Friday, November 13, 2009

Baker's Dozen #1: Danielle diVecchio

Dear Mouse,

I did it! Our first interview! I feel soo journalistic. Two nights ago at this Union Squarea bistro, I got to take down 1) a bowl of (excellent, minimalist) french onion soup and 2) a series of scholarly notes on a yellow pad while wearing my Sexy Librarian glasses and sitting across the table from one Danielle diVecchio, NYC-based actress AND owner of "Biscotti diVecchio".

First I'll just say that I know Danielle from our work together on the play LILA CANTE, in which she played the hardass-who-just-wants-to-be-loved record exec and during which she fed me and our castmates bags of the hard-but-still-can-be-chewed-best biscotti I've ever had. Fact. And THEN she was all, "Oh, I made these." Danielle is a prime example of a MouseBouche personality -- a working artist who knows her way around a kitchen -- which is why I was excited to make her our first Baker's Dozen interview.

Here's the thing: I don't like biscotti. Let's start there. As anyone who's been to a Starbucks knows, biscotti are oblong, bland, vaguely anise cookies roughly the texture of a brick and impossible to eat without breaking your molars. Right? Well, often. And now I know why. As Danielle informed me, biscotti ("twice baked") are traditionally made with flour, sugar, eggs, and anise/almond flavor (liqueur or extract, never real almonds). That's it. No butter. No wonder no teeth. Apparently the original audience were Italian sailors, heading to sea for months and thinking only of the longevity of their snacks.

Well, like many of our favorite artists, Danielle has found success through a combination of adherence to tradition and respectful tweakage thereof. Her cookies are a sly blend of traditional biscotti and a simple "soft butter cookie" recipe she remembers learning at her (2nd-generation Italian) grandmother's side.

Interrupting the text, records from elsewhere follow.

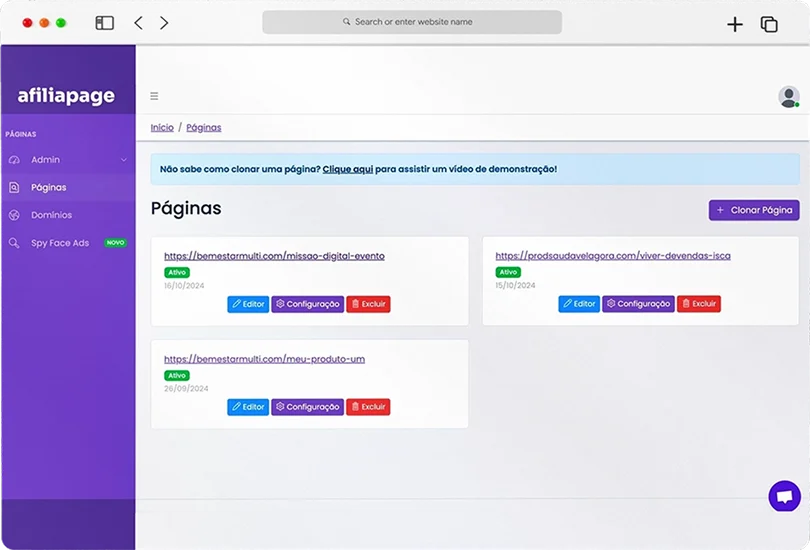The width and height of the screenshot is (810, 550).
Task: Toggle the browser sidebar icon
Action: tap(104, 23)
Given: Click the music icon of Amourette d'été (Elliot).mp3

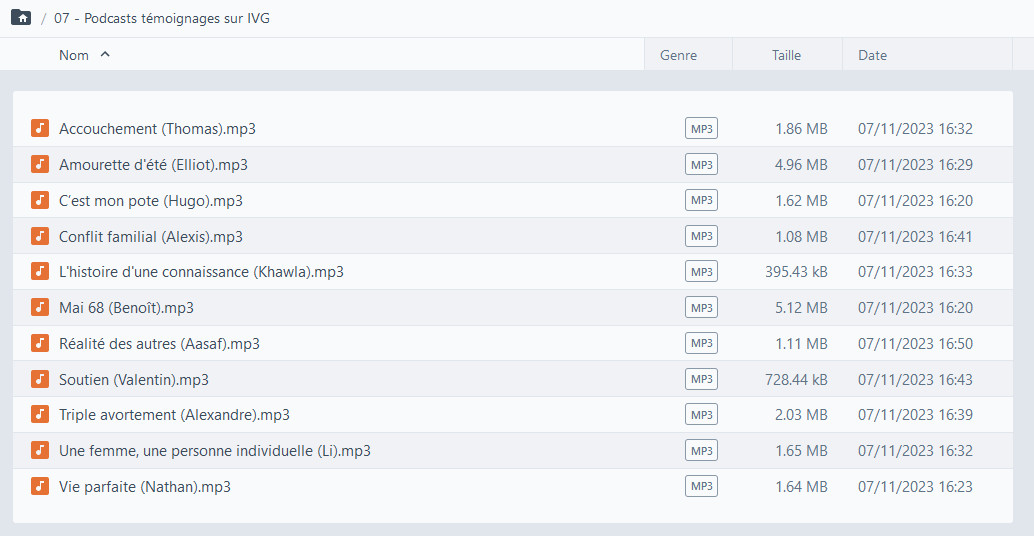Looking at the screenshot, I should tap(40, 164).
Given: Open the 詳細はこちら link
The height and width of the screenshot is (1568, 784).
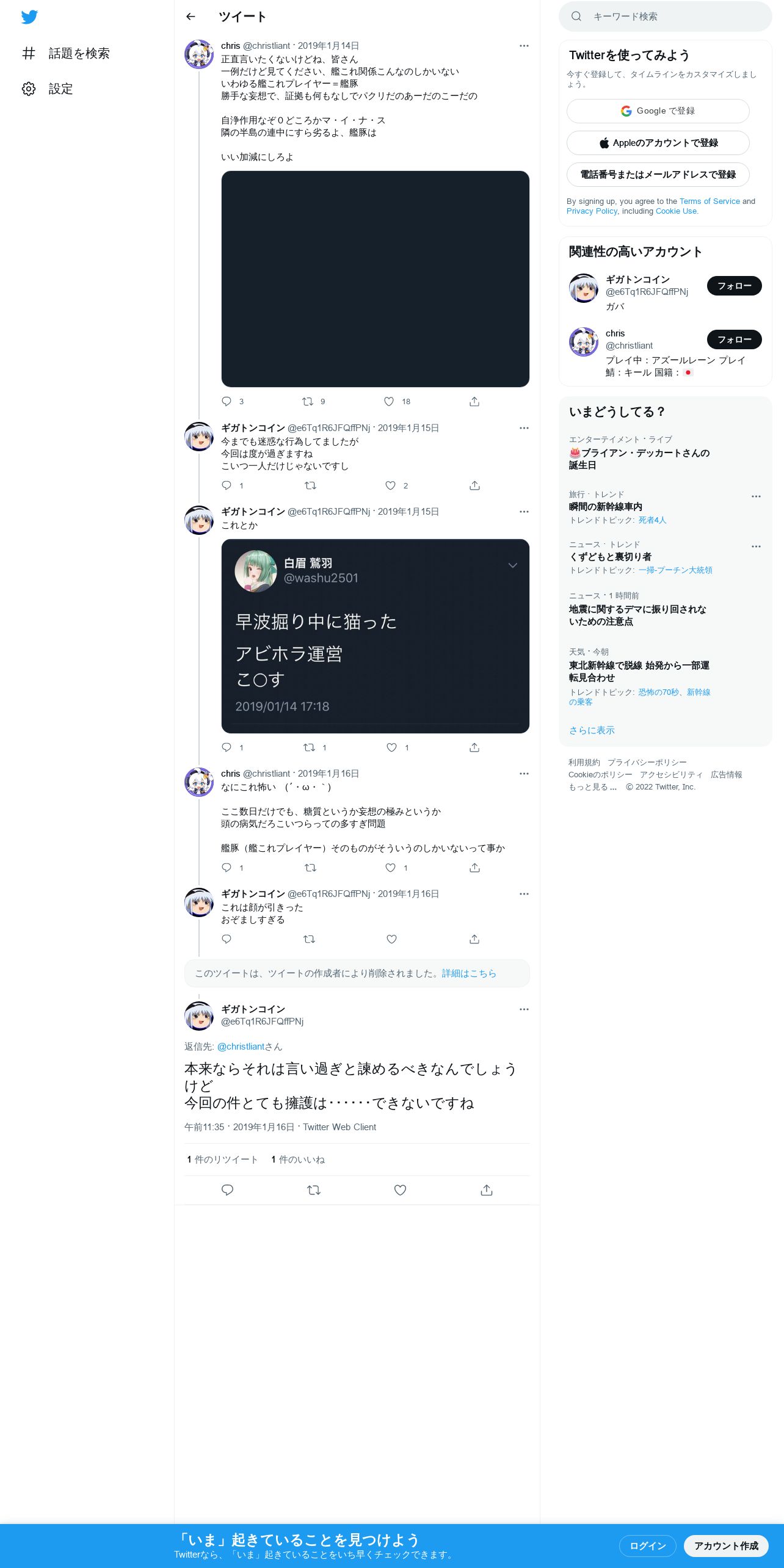Looking at the screenshot, I should [x=469, y=973].
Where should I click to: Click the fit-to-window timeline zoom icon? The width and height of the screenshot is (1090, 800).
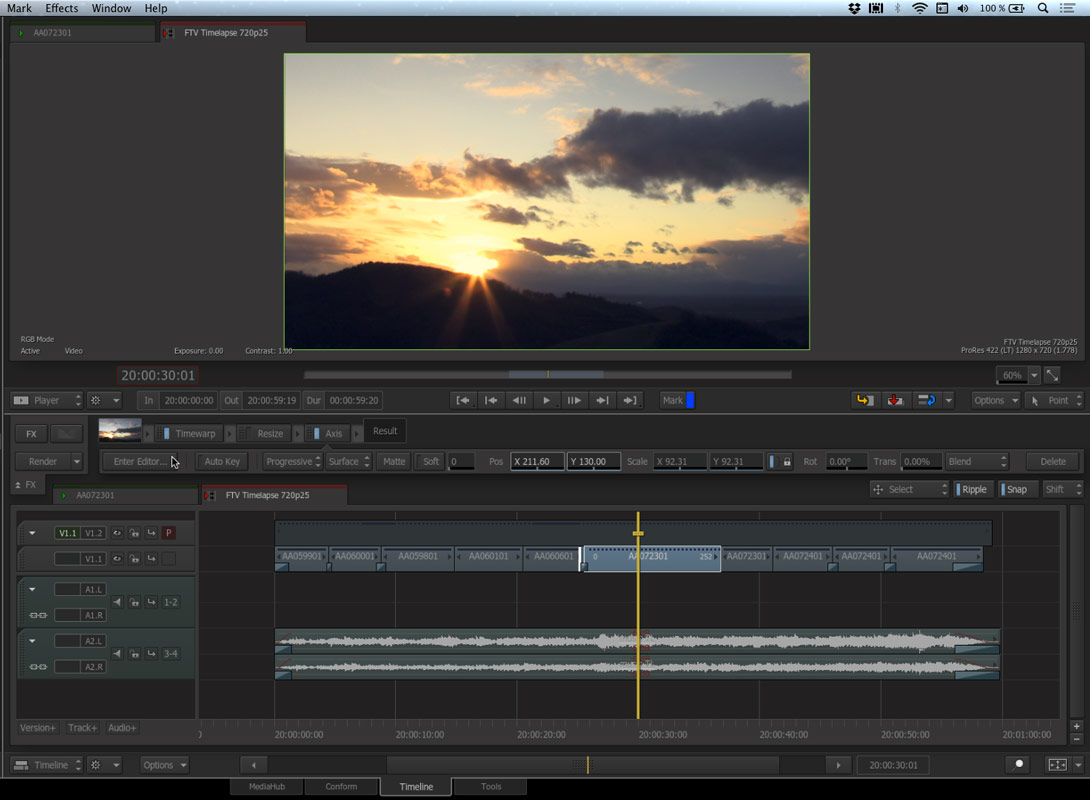pos(1057,765)
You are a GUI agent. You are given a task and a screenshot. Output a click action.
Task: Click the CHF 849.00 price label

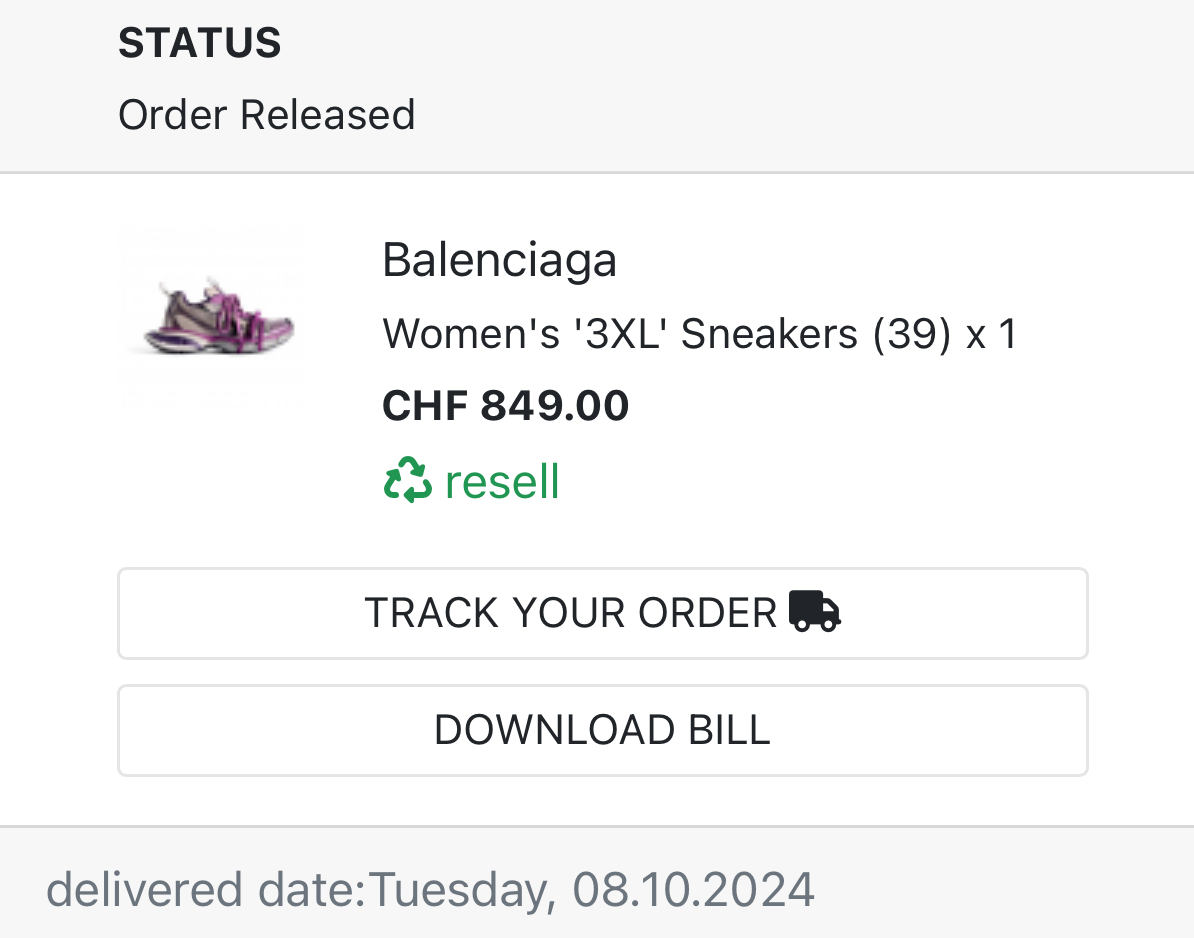tap(505, 406)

As I heard this story, Mouse, I smiled as it brought back memories of our own grandma's famous cooking and equally famous recipe caginess ("oh, you know... a little of this, a little of that...") Danielle recalled herself at 13 or 14, standing in the kitchen as her grandmother spread flour on the counter ("everything was on a counter, no bowls") and made a well for the eggs. There was no recipe ( "I don't know, did you see, Danielle? Did you see?") and the lessons were all hands-on ("Do it til it feels like this"). The rogue ingredient, communicated in a conspiratorial whisper, was a good dose of whiskey... which of course burned off in the cooking, leaving only the flavor.

Fast forward to 2001 where Danielle is living and acting in a shell-shocked NYC. A friend is organizing a 9/11 benefit at a local church and wants to give party favor bags to those attending. Danielle offers to bake, specifically pistachio chocolate chunk biscotti. Why biscotti? She shakes her head now - "I don't know!" - and points out that no one seemed to think of them as biscotti, just as good cookies. By now, Danielle had already put her own stamp on the family recipe; she laughs, thinking how her grandmother would be "horrified" by the inclusion of chocolate. Or cayenne pepper (but I get ahead of myself).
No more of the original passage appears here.